Application Verifier stops in libpcap (wpcap.dll) included with Npcap 1.79

fyodor commented 2 weeks ago

Hi Libpcap team! @guyharris suggested we create this issue corresponding to our npcap#742. We received a customer report that Application Verifier has two stops in wpcap.dll (which is all Libpcap 1.10.4 code) included in Npcap 1.79. We're working to reproduce and debug and will update this with any further information we find. And of course we appreciate anything you're able to determine. Here's the customer report:

Recently we tried to run our application (x64) with Application Verifier. With the "Networking" checks enabled, 'wpcap.dll' causes two verifier stops (https://learn.microsoft.com/en-us/windows-hardware/drivers/devtest/application-verifier-stop-codes-networking). We would like to enable these checks during our automated test runs. It's currently not possible due to these verifier stops.

The first one is calling 'pcap_findalldevs_ex' causing "A Winsock API was called before a successful WSAStartup() or after a balancing successful WSACleanup() call was made". Application Verifier seems to be tracking these calls on a per module basis. Even if 'main()' had called 'WSAStartup' before calling 'pcap_findalldevs_ex', the stop message is still issued.

The second one happens after 'main()' had exited. When 'wpcap.dll' is unloading the Verifier issues "Illegal networking API called from DllMain".

guyharris commented 2 weeks ago

The first one is calling 'pcap_findalldevs_ex' causing "A Winsock API was called before a successful WSAStartup() or after a balancing successful WSACleanup() call was made".

Does their sample code call pcap_findalldevs_ex() because it's making a remote-capture call to find a list of devices on a remote machine, or does it just call it, rather than pcap_findalldevs(), just for the lulz? If the former, the remote-capture routine for pcap_findalldevs_ex(), calls rpcap_setup_session(), which calls rpcap_remoteact_getsock(), which calls getaddrinfo() which, I infer from the example code on Microsoft's getaddrinfo() page, requires that a WSAStartup() be done first. sock_initaddress() doesn't call anything that does a WSAStartup(), so that could be the problem.

Even if 'main()' had called 'WSAStartup' before calling 'pcap_findalldevs_ex', the stop message is still issued.

OK, that's weird; that may by somebody else spontaneously calling WSACleanup() that's not undoing an earlier WSAStartup() that they've done. I did fix a bug wherein the remote capture code, if it calls WSAStartup() and the call to WSAStartup() fails, calls WSACleanup(); that's fixed in the main branch in 87d6a6ae4a143b11293837b4d8adaaf10401d4da and in the 10.4 branch in 5b5705b5d6a0cf902f74a0ccd9886a6e08b3e923. But that's a problem only if a later WSAStartup() fails.

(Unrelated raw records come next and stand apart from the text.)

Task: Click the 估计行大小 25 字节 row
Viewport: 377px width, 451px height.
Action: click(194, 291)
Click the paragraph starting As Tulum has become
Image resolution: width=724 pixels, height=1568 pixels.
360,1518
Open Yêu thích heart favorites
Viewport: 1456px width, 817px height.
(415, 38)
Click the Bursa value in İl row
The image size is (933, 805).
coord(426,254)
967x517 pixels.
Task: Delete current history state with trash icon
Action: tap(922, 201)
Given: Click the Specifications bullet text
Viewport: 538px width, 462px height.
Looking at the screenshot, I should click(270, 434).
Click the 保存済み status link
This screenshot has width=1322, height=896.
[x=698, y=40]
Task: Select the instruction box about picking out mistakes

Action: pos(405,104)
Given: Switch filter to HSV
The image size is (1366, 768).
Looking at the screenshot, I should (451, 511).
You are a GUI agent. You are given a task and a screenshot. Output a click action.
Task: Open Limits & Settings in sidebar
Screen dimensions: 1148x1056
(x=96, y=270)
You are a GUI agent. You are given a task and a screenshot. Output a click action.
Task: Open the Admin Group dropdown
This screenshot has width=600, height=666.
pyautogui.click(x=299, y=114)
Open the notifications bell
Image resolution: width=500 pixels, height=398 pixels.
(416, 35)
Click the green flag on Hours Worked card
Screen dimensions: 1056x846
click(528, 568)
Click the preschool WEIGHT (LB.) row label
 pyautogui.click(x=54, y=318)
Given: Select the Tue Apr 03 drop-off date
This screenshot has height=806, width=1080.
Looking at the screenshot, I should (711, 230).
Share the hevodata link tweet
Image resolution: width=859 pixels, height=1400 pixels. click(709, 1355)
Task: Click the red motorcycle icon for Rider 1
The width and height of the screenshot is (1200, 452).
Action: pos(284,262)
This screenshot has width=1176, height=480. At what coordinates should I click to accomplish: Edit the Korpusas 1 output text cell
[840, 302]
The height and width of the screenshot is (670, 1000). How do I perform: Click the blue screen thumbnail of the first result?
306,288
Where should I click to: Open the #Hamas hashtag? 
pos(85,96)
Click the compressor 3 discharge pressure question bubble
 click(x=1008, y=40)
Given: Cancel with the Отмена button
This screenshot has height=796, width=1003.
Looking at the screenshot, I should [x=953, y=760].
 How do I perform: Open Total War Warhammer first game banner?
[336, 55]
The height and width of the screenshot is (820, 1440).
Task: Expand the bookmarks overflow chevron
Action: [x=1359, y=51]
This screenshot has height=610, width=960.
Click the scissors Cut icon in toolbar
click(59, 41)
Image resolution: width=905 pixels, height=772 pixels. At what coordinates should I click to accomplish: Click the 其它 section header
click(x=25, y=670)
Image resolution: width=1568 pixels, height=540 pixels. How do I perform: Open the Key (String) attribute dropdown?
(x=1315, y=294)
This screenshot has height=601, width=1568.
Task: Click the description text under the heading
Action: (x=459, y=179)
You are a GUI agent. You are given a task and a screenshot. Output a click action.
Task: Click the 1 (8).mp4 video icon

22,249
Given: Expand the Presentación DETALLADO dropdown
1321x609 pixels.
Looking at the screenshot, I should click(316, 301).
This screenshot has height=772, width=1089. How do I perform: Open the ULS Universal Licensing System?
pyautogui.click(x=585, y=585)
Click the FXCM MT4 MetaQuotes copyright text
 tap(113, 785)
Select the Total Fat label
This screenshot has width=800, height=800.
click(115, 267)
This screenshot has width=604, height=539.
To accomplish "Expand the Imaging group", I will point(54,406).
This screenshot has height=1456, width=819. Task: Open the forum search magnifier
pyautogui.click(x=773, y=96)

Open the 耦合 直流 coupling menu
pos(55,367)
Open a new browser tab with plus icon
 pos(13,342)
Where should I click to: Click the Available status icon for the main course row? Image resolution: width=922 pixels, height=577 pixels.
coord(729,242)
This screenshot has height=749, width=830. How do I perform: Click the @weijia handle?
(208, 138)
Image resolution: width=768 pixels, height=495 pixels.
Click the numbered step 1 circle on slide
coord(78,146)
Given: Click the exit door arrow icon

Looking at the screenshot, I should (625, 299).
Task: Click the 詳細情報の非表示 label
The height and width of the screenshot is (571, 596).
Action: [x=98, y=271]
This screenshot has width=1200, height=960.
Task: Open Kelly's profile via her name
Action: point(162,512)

The second one happens after 'main()' had exited. When 'wpcap.dll' is unloading the Verifier issues "Illegal networking API called from DllMain".

That's also weird, given that the libpcap DllMain() does

BOOL WINAPI DllMain(
  HANDLE hinstDLL _U_,
  DWORD dwReason _U_,
  LPVOID lpvReserved _U_
)
{
    return (TRUE);
}

That's it. (All checks of the libpcap code were done from the https://github.com/nmap/libpcap repository, which is Npcap's fork, which I think you use to add bug fixes that aren't yet in an official libpcap release.)

guyharris commented 2 weeks ago

This whole WSAStartup()/WSACleanup() thing sounds like an ugly leftover from the Win16 days; UN*Xes never had that mess.

WSAStartup() and WSACleanup() maintain a counter, so that WSAStartup() doesn't do any work unless WinSock wasn't already initialized and WSACleanup() doesn't do any work unless this is the "last" call. Unfortunately, the work that WSAStartup() does isn't necessarily cheap, so doing WSAStartup() and WSACleanup() calls only "when necessary" may be expensive.

We'd have to:

call WSAStartup() and WSACleanup() at the beginning and end of pcap_compile();
call WSAStartup() and WSACleanup() at the beginning and end of pcap_findalldevs_ex() - or, at least, in the rpcap code for it;
call WSAStartup() when opening a remote capture device and WSACleanup() when closing a remote capture device;

which might not be too bad.

guyharris commented 2 weeks ago

Or, alternatively, call WSAStartup() the first time it's needed and don't bother calling WSACleanup(), as the resources that would be freed by "proper" cleanup are probably negligible.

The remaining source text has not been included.